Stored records
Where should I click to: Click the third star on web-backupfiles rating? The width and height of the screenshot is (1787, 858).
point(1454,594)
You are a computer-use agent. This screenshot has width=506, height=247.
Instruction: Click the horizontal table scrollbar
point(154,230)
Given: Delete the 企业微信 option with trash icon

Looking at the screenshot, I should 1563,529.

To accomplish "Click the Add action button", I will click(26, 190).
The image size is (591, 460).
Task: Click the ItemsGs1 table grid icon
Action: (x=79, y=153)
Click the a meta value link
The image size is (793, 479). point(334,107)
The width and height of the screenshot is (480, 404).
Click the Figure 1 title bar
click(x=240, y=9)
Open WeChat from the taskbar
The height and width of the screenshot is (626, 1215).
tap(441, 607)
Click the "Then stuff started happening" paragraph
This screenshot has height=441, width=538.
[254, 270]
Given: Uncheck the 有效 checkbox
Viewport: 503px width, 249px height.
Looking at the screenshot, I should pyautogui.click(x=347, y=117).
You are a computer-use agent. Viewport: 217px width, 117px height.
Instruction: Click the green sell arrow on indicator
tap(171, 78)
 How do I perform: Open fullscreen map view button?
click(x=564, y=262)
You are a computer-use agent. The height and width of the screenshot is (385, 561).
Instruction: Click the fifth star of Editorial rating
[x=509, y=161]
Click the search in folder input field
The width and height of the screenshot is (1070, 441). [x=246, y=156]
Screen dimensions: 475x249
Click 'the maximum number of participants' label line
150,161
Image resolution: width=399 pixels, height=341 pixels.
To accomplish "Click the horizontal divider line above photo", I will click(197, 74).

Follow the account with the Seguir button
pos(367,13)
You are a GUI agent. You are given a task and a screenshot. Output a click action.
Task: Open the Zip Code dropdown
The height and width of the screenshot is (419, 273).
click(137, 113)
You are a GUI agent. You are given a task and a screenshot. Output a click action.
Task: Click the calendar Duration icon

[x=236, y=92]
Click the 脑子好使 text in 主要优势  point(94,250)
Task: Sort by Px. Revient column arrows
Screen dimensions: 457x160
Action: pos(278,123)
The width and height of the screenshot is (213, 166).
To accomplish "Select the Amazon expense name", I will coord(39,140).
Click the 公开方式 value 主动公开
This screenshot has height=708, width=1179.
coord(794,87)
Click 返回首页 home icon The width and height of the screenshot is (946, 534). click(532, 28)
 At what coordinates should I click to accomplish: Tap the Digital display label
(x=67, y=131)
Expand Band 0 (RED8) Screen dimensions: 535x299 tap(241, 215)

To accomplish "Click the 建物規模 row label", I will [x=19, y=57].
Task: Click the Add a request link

• _WORK TASK_: Collect each line of the entries that has the word "agent", copying it in full.

• _ANSWER SECTION_:
You are a computer-use agent. This screenshot has width=506, height=247.
You are a computer-use agent. Viewport: 217px width, 117px height.
You are a computer-use agent. The height and width of the screenshot is (385, 561).
You are a GUI agent. You are given a task and a screenshot. Output a click action.
You are a GUI agent. You are given a task and a screenshot. Output a click action.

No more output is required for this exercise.